* **Requirements**
A: In the Python file-reading exercise, what complexity rating does the File Read Multiline assignment have?
B: Continue the Python file-reading exercise from where it stops.

* **Supplied text**
◆ ◆ ◆ ◆ ◆

FILE = '_temporary.txt'
DATA = 'hello'

with open(FILE, mode='wt') as file:
    file.write(DATA)

# Define `result` with FILE content
# type: str
result = ...

Code 10.16. Solution
"""
* Assignment: File Read Multiline
* Required: yes
* Complexity: easy
* Lines of code: 3 lines
* Time: 3 min

English:
    1. Read `FILE` to `result: list[str]`
    2. Run doctests - all must succeed

Polish:
    1. Wczytaj `FILE` do `result: list[str]`
    2. Uruchom doctesty - wszystkie muszą się powieść

Hints:
    * `with`
    * `open()`
    * `[x for x in data]`
    * `str.strip()`

Tests:
    >>> import sys; sys.tracebacklimit = 0
    >>> from os import remove; remove(FILE)

    >>> assert result is not Ellipsis, \
    'Assign your result to variable `result`'
    >>> assert type(result) is list, \
    'Variable `result` has invalid type, should be list'
    >>> assert all(type(x) is str for x in result), \
    'All rows in `result` should be str'

    >>> result
    ['sepal_length', 'sepal_width', 'petal_length', 'petal_width', 'species']
"""

FILE = '_temporary.txt'
DATA = 'sepal_length\nsepal_width\npetal_length\npetal_width\nspecies\n'

with open(FILE, mode='wt') as file:
    file.write(DATA)

Code 10.17. Solution
"""

◆ ◆ ◆ ◆ ◆

* **Data records**
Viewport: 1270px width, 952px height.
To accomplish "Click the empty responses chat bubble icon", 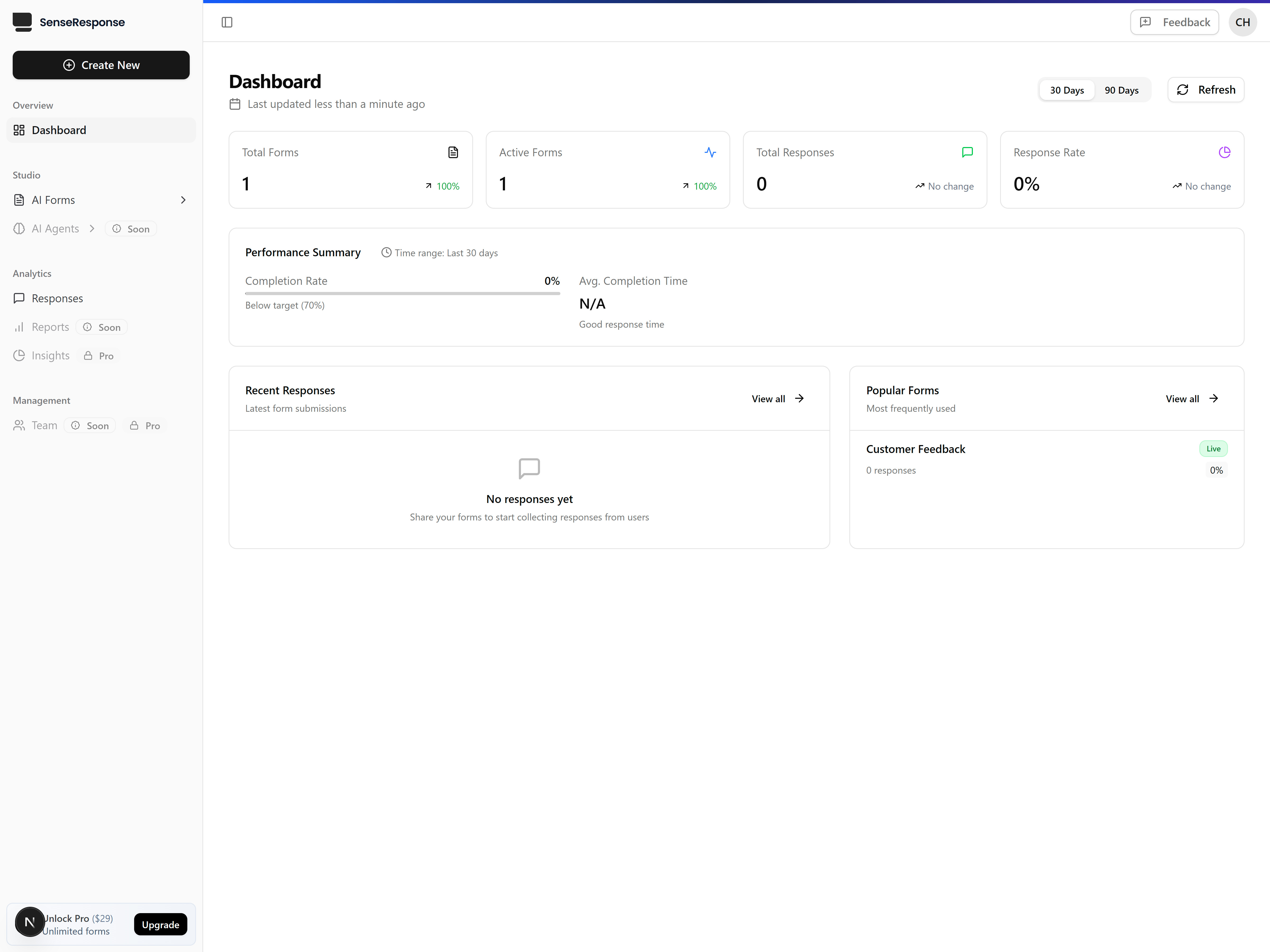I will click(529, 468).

◆ ◆ ◆ ◆ ◆

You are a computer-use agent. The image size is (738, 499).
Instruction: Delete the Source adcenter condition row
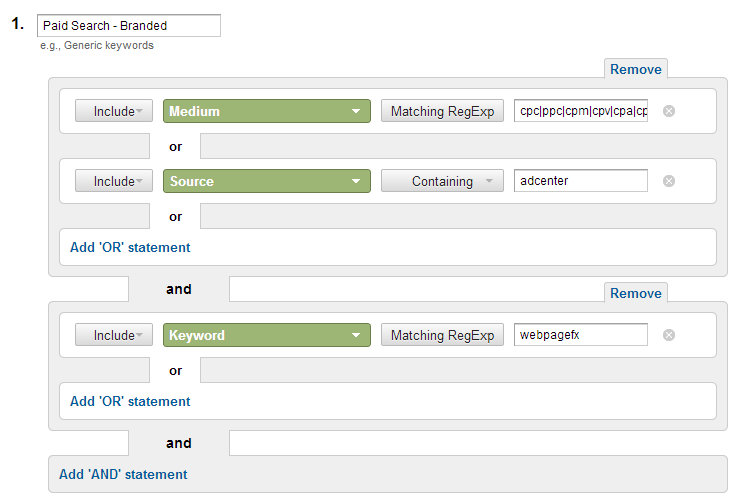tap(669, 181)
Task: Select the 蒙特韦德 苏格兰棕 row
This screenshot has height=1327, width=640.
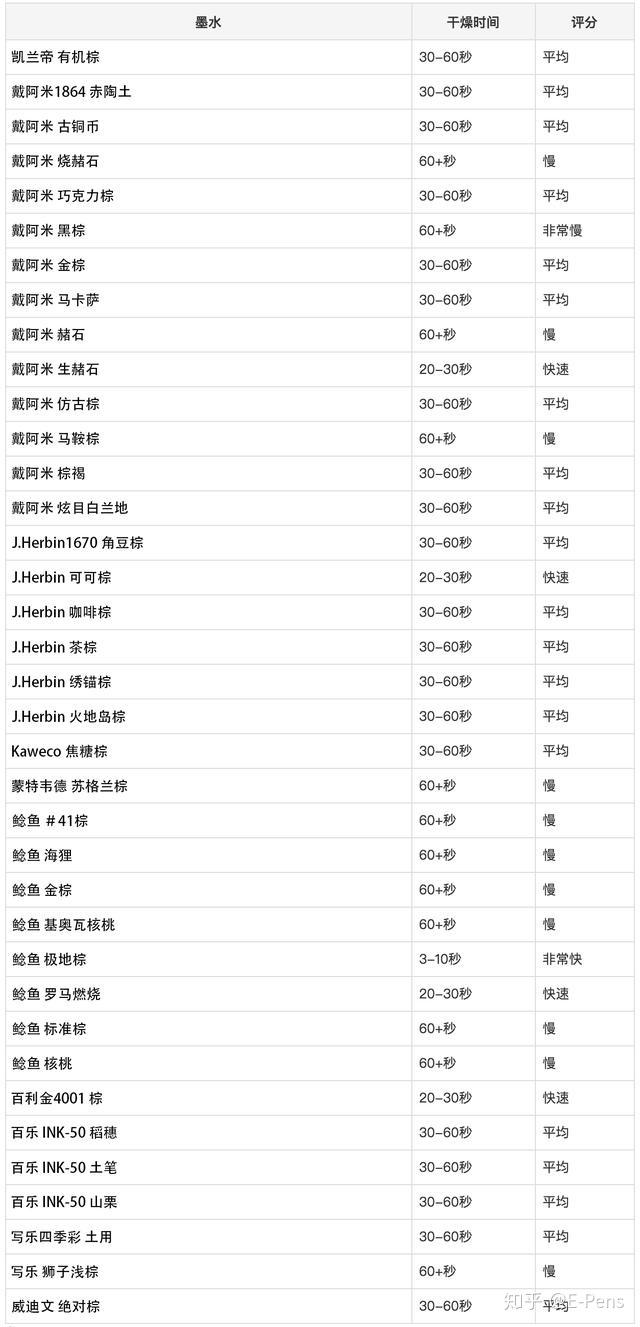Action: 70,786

◆ ◆ ◆ ◆ ◆

* **Answers in order**
A: Easy.

B:
* Assignment: File Read CSV
* Required: yes
* Complexity: easy
* Lines of code: 15 lines
* Time: 8 min

English:
    1. Read `FILE`
    2. Separate header from data
    3. Write header (first line) to `header`
    4. Read file and for each line:
        a. Strip whitespaces
        b. Split line by coma `,`
        c. Convert measurements do `tuple[float]`
        d. Append measurements to `features`
        e. Append species name to `labels`
    5. Run doctests - all must succeed

Polish:
    1. Wczytaj `FILE`
    2. Odseparuj nagłówek od danych
    3. Zapisz nagłówek (pierwsza linia) do `header`
    4. Zaczytaj plik i dla każdej linii:
        a. Usuń białe znaki z początku i końca linii
        b. Podziel linię po przecinku `,`
        c. Przekonwertuj pomiary do `tuple[float]`
        d. Dodaj pomiary do `features`
        e. Dodaj gatunek do `labels`
    5. Uruchom doctesty - wszystkie muszą się powieść

Hints:
    * `tuple(float(x) for x in X)`
    * `str.split()`
    * `str.strip()`
    * `with`
    * `open()`

Tests:
    >>> import sys; sys.tracebacklimit = 0
    >>> from os import remove; remove(FILE)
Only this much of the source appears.